Impasse politique au Nouveau-Brunswick

La législature doit ouvrir une nouvelle session parlementaire le 23 octobre avec l’élection d’un président, mais jusqu’à présent, tous les partis refusent de proposer un député à ce poste en raison des résultats serrés des élections.
Photo: Wikicommons La législature doit ouvrir une nouvelle session parlementaire le 23 octobre avec l’élection d’un président, mais jusqu’à présent, tous les partis refusent de proposer un député à ce poste en raison des résultats serrés des élections.

La lieutenante-gouverneure du Nouveau-Brunswick appelle le premier ministre et les autres chefs de parti à s’entendre pour éviter la tenue d’un autre scrutin.

Dans une brève déclaration rendue publique mardi, Tim Richardson, le secrétaire principal de la lieutenante-gouverneure, Jocelyne Roy-Vienneau, révèle qu’elle a clairement rappelé aux dirigeants leurs responsabilités, dont l’élection d’un président de l’Assemblée législative.

Selon son porte-parole, la lieutenante-gouverneure a dit au premier ministre, Brian Gallant, et à tous les autres dirigeants de parti « qu’une autre élection provinciale ne serait pas dans l’intérêt supérieur des Néo-Brunswickois ».

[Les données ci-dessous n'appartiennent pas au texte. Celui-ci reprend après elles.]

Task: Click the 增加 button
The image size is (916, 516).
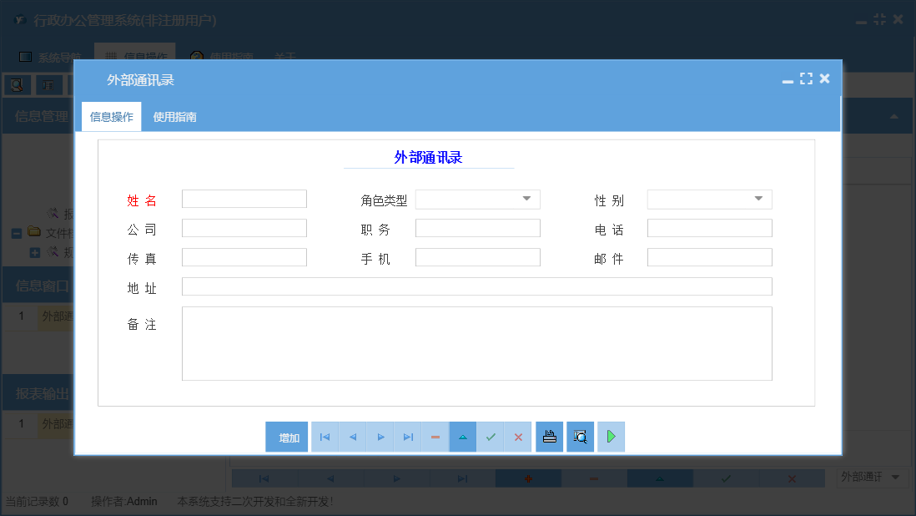Action: point(286,437)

Les députés doivent notamment élire un président à l’Assemblée législative, et « la lieutenante-gouverneure connaît sa responsabilité constitutionnelle si les députés ne peuvent pas prendre de décision », a ajouté M. Richardson.

La législature doit ouvrir une nouvelle session parlementaire le 23 octobre avec l’élection d’un président, mais jusqu’à présent, tous les partis refusent de proposer un député à ce poste en raison des résultats serrés des élections.

Les libéraux du premier ministre Brian Gallant tentent de s’accrocher au pouvoir alors qu’ils n’ont remporté que 21 sièges lors des élections du mois dernier, soit un de moins que les progressistes-conservateurs. Les libéraux n’ont pas conclu officiellement d’entente avec les tiers partis pour s’assurer de remporter un vote de confiance dans l’Assemblée législative de 49 sièges.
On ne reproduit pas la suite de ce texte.